A BLOG POST BY ELIN MARTINEZ, ADVOCACY ADVISOR AT SAVE THE CHILDREN
On an almost daily basis, we hear of children who drop out of school or are simply not able to go to school because of the context they live in. In 2012, more than 20 countries have been affected by natural disasters. Most recently, Hurricane Sandy was all over the news. It had a devastating impact on the United States and the Caribbean; but at the same time, similar natural disasters were affecting the Philippines and Bangladesh; and drought was having an equally devastating impact on Niger, Somalia, Kenya and South Sudan, to name a few.

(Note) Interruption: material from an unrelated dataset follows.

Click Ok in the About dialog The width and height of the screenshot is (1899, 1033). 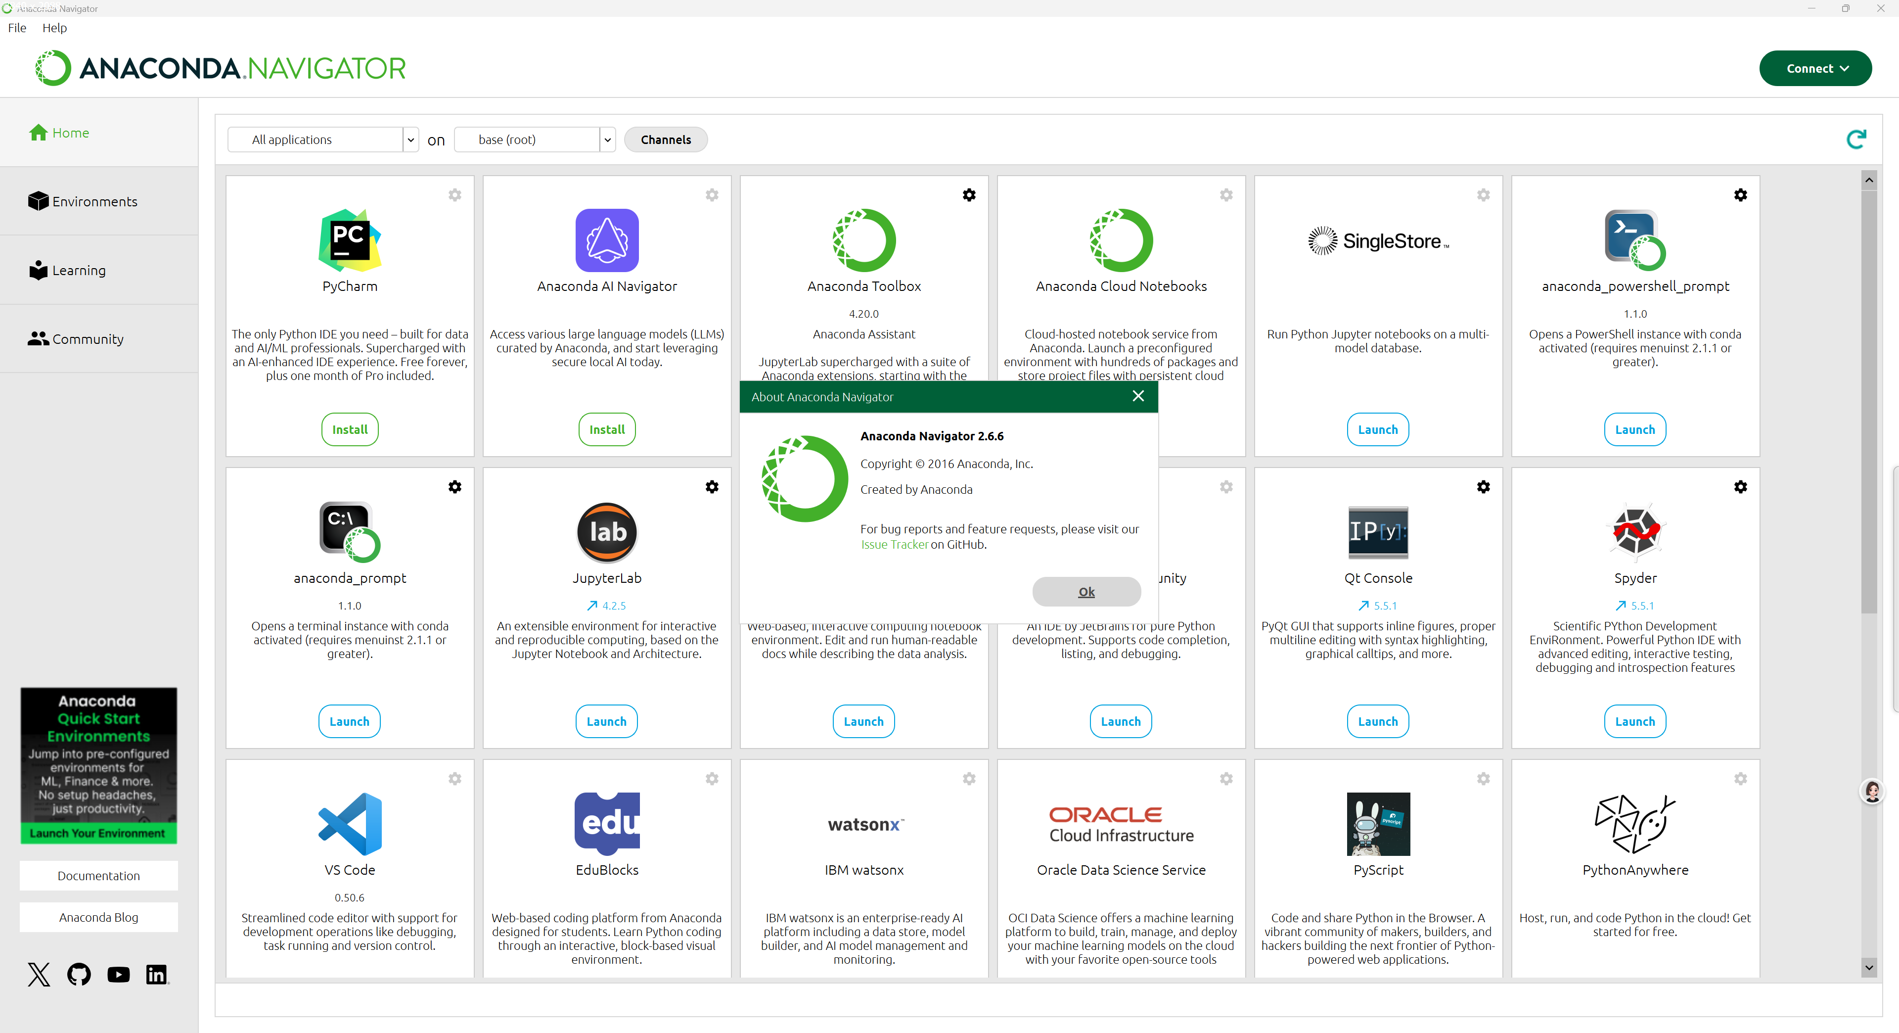(x=1086, y=591)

The common thread in all these situations is that children suffer the impact of natural disasters every day – education has been hit hard. In our community of practice, we know that unless we focus on ensuring children have access to education in the event of a humanitarian emergency and we minimize the interruption, the likelihood of children going back to school decreases; the likelihood of missing out on key learning opportunities increases. Education interventions in these settings will ensure children’s education is not interrupted; a quality education will provide them with hope for the future and build their resilience. They will also guarantee equal access for all children by targeting children who have been out of school prior to the emergency.
In an attempt to highlight the situation of these children, Save the Children published a report called ‘A creeping crisis: the neglect of education in slow-onset emergencies.’ Though focused on the current situation of children in the Sahel region of West Africa and in the Horn of Africa, the recommendations in the report are relevant for all countries facing humanitarian emergencies.

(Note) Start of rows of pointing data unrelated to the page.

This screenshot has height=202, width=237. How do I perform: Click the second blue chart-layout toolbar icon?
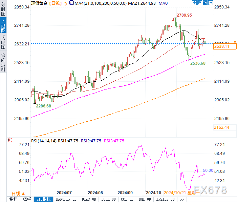200,3
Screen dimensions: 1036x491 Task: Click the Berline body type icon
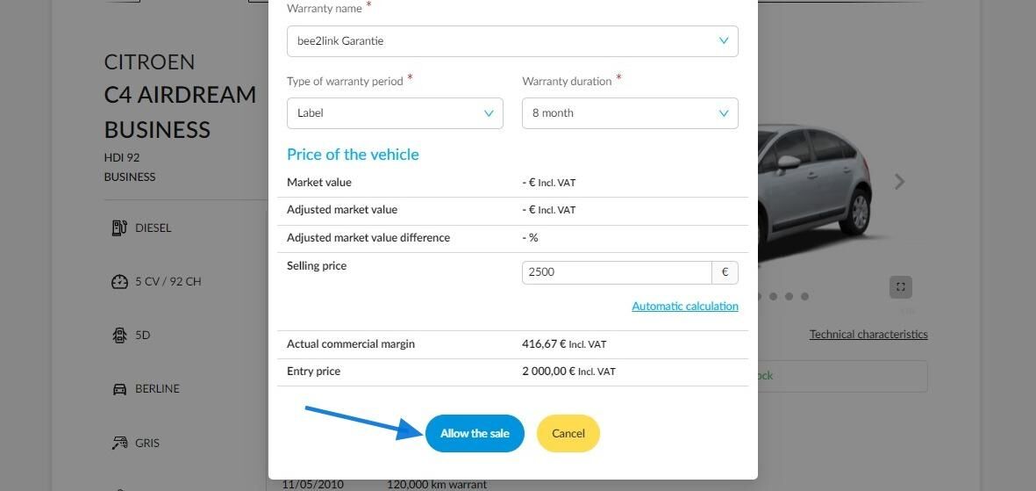[x=119, y=389]

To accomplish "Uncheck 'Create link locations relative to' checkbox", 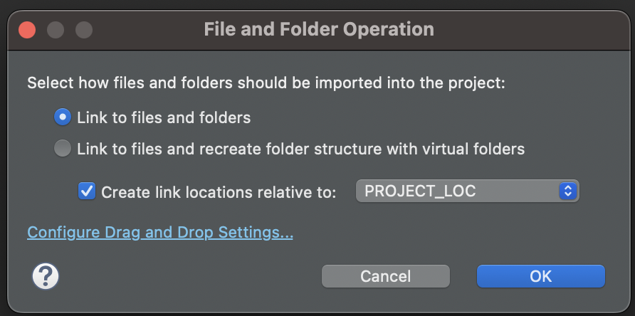I will tap(87, 191).
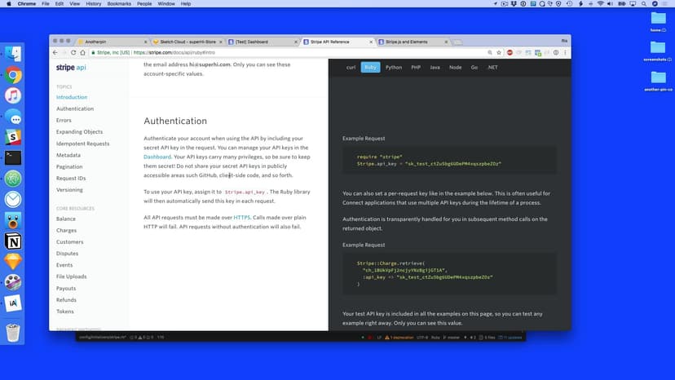Select the Node language tab

click(x=455, y=68)
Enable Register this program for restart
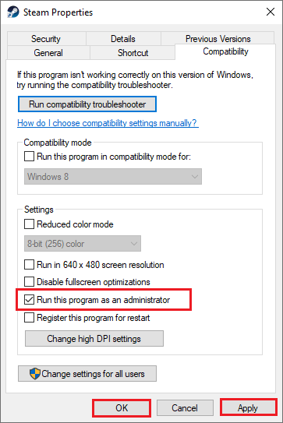Viewport: 283px width, 423px height. click(x=29, y=318)
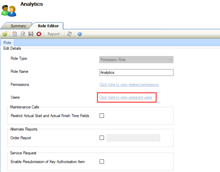Switch to the Summary tab
220x172 pixels.
[x=18, y=26]
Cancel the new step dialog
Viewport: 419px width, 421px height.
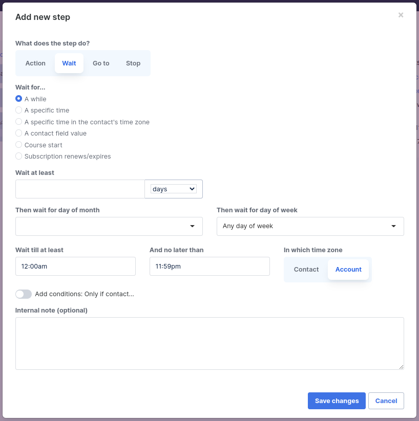pos(386,401)
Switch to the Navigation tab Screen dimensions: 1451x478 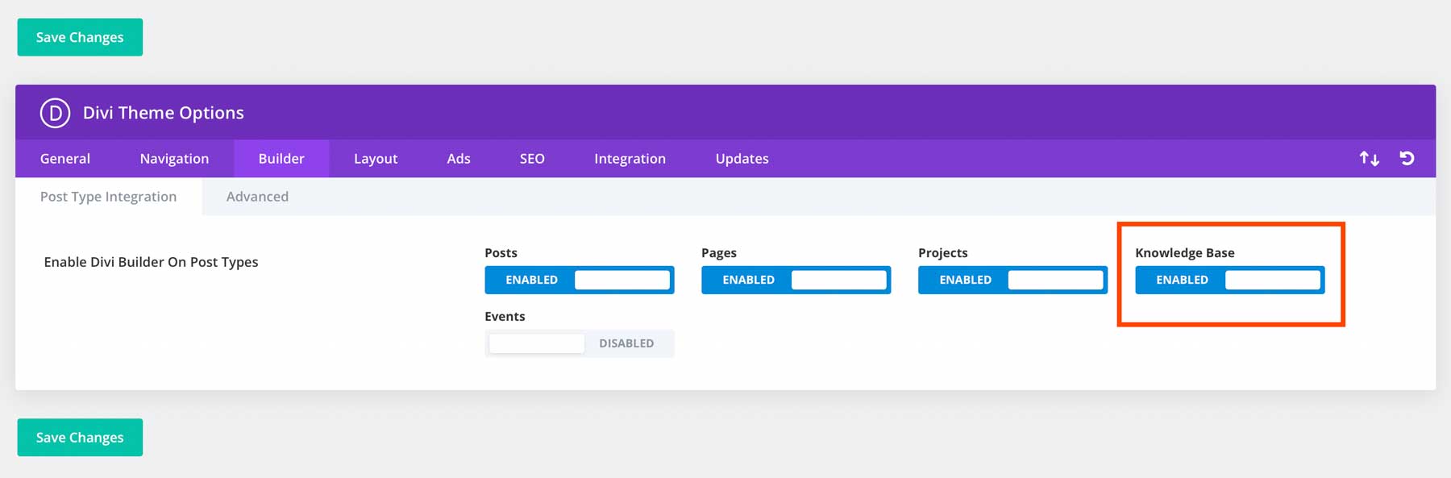point(174,159)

Under the banner of Education Cannot Wait we are working hard to change the perception that education, a fundamental right relevant in any context, can be postponed until conditions are restored and things are up and running. We know that that is already too late for children. As set out in the global Education Cannot Wait: Call to Action, we need to be more committed to guaranteeing education wherever children find themselves, not wherever it is easiest to deliver education programmes. We need to make sure that a fair share of funding is going to education in emergencies – which, to-date, remains the most neglected humanitarian sector. But more importantly, we need governments, donors and humanitarian agencies alike to commit to the right to education in emergency situations.